Ogni volta che il reagente dà esito positivo è un dolore. E d'accordo che queste ultime tre settimane sono state lunghe quanto un anno di lavoro, d'accordo che ormai i tamponi arrivano in batterie di 50 alla volta e si lavora come in una catena di montaggio. Ma nessuno nei laboratori riesce ancora a essere indifferente di fronte al risultato di un test positivo al virus. Le provette non hanno nomi, non hanno volti, ma scoprire che spesso decretano una sentenza di morte non è una cosa facile da digerire. I microbiologi sono al lavoro con turni da 12 ore e si sono organizzati in tutta Italia per tenere aperti 24 ore su 24 i laboratori in cui vengono analizzati i tamponi, in particolar modo nelle zone più critiche. Sanno perfettamente che non c'è tempo da perdere e che, prima arriverà il risultato, meglio sarà. Dal ritmo del loro lavoro dipendono i numeri che ogni pomeriggio ci vengono annunciati dalla Protezione civile. Numeri dietro ai quali ci sono doppi turni, pasti e docce saltate, figli sentiti un minuto al telefono e via. E mentre in Italia si discute ancora se estendere i tamponi a tappeto o meno, un'azienda di Brescia, direttamente dal cuore dell'epicentro, vende e spedisce una fornitura di un milione e mezzo di kit diagnostici negli Stati Uniti. E si scatena la polemica.
«Durante i primi giorni di emergenza, riuscivamo a dare il risultato del test in 6 ore - spiega Elena Pariani, referente del dipartimento di Scienze biomediche per la salute dell'Università Statale di Milano - Poi il flusso di lavoro è diventato enorme, ci sono state giornate in cui abbiamo analizzato oltre 300 tamponi al giorno. Ora che siamo stati affiancati da altri centri, oltre a quello del Sacco e del San Matteo di Pavia, viaggiamo sui 100 esami al giorno e il lavoro è più distribuito. Cerchiamo di dare ai medici tutto il supporto possibile e sappiamo perfettamente che non si può perdere un minuto nella diagnosi». A lavorare ininterrottamente tra provette, cappe aspiranti e referti da compilare ci sono 8 persone, «alcune delle quali tra un anno potrebbero non avere più un contratto. Ma non si tirano indietro e ce la stanno mettendo tutta, compresi i tirocinanti e i tecnici».
A Napoli, al laboratorio del Colli Monaldi-Cotugno, i tamponi arrivano con un ritmo di 250 al giorno e ad analizzarli c'è una squadra composta da 5 laureati, 5 dirigenti medici e 5 tecnici. «Dalla prossima settimana - annuncia il responsabile, Luigi Atripaldi - riusciremo ad analizzare fino a 700 tamponi al giorno. La Roche ci ha identificati per farci avere i kit dalla prossima settimana, velocizzeremo il lavoro. In questi giorni il nostro team lascia il laboratorio a mezzanotte e alle sette del mattino è già qui». A Napoli i ricercatori stanno conducendo anche un lavoro sugli anticorpi post infezione e si sono resi conto che in alcuni casi i pazienti guariti dal coronavirus non hanno «mantenuto la memoria» della malattia. «Questo aspetto andrà approfondito - spiega Atripaldi - ma è molto interessante».

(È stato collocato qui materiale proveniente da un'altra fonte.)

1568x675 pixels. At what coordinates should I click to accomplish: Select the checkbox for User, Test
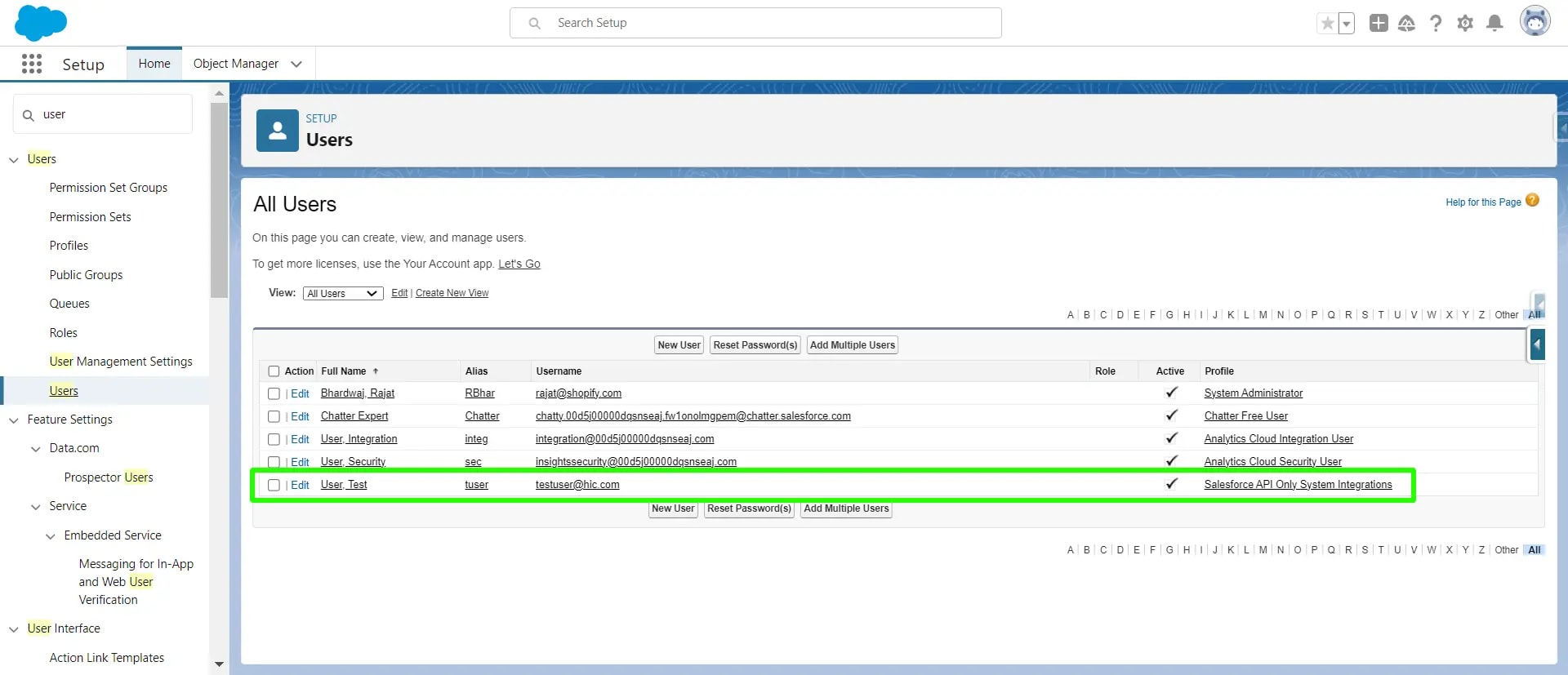[x=274, y=485]
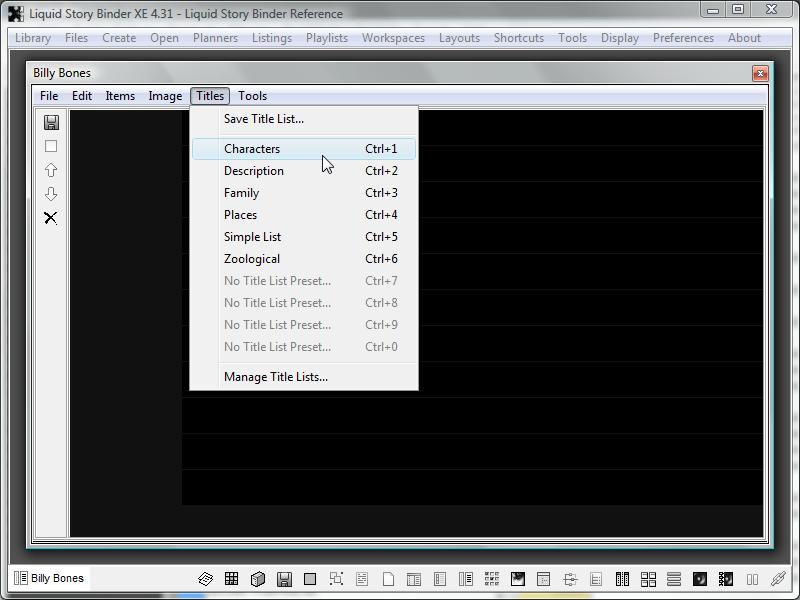Open the Items menu in Billy Bones window
Screen dimensions: 800x600
[x=120, y=96]
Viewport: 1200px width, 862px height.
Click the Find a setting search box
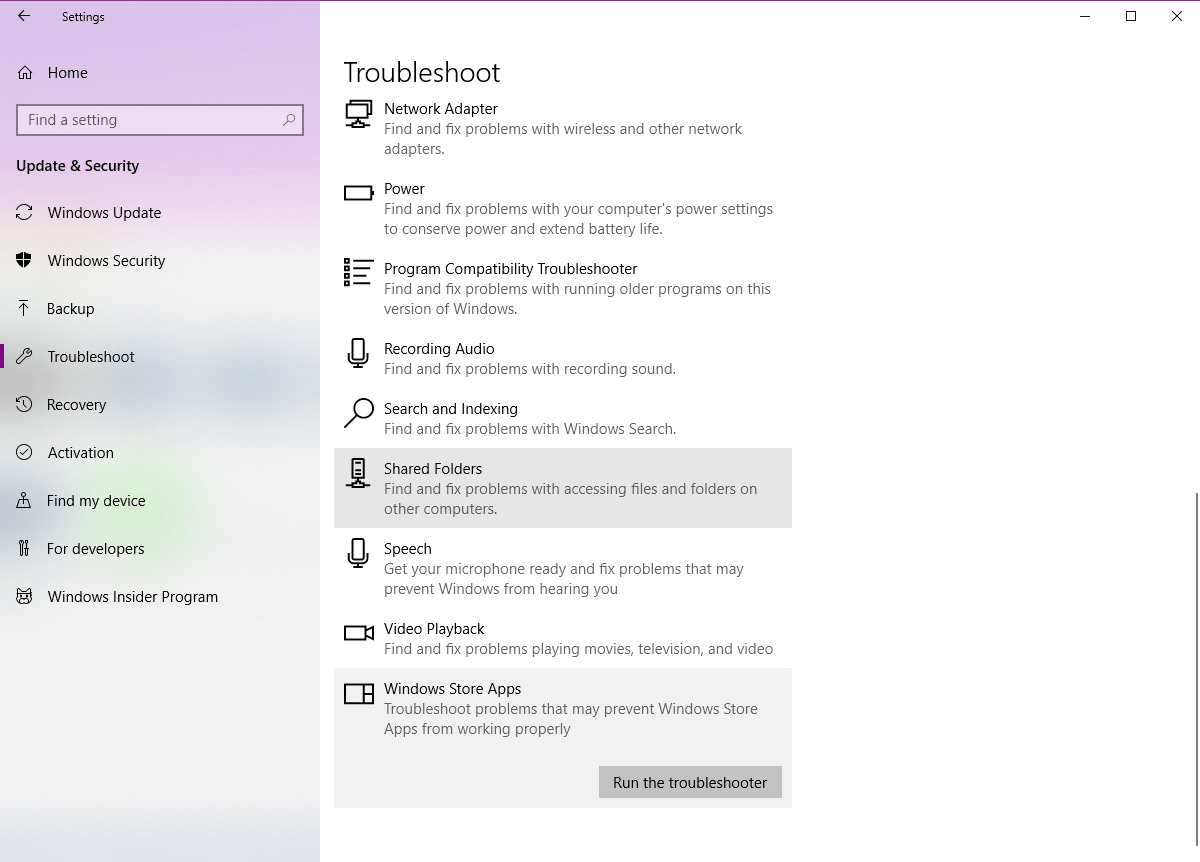160,119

In Umbria ci risponde al telefono Antonella Mencacci, virologa responsabile del laboratorio di microbiologia dell'azienda ospedaliera Santa Maria della Misericordia di Perugia. Arriva da una nottata in bianco. «Abbiamo creato una task force dedicata all'emergenza - ci spiega - per poter tenere aperto il laboratorio ininterrottamente. Praticamente viviamo qui dentro. In tutto siamo 25 persone e ci siamo riorganizzato per dedicare ai tamponi il 70% del personale del laboratorio. Analizziamo 300 campioni in un giorno e diamo sempre la risposta in giornata».
Anche in Emilia Romagna al Centro di riferimento regionale per le
emergenze del policlinico Sant'Orsola di Bologna, Maria Carla Re ci spiega che non c'è un attimo di sosta. «Stiamo per mettere in funzione un nuovo macchinario, un estrattore. Ci potrà dare una gran mano per velocizzare i tempi».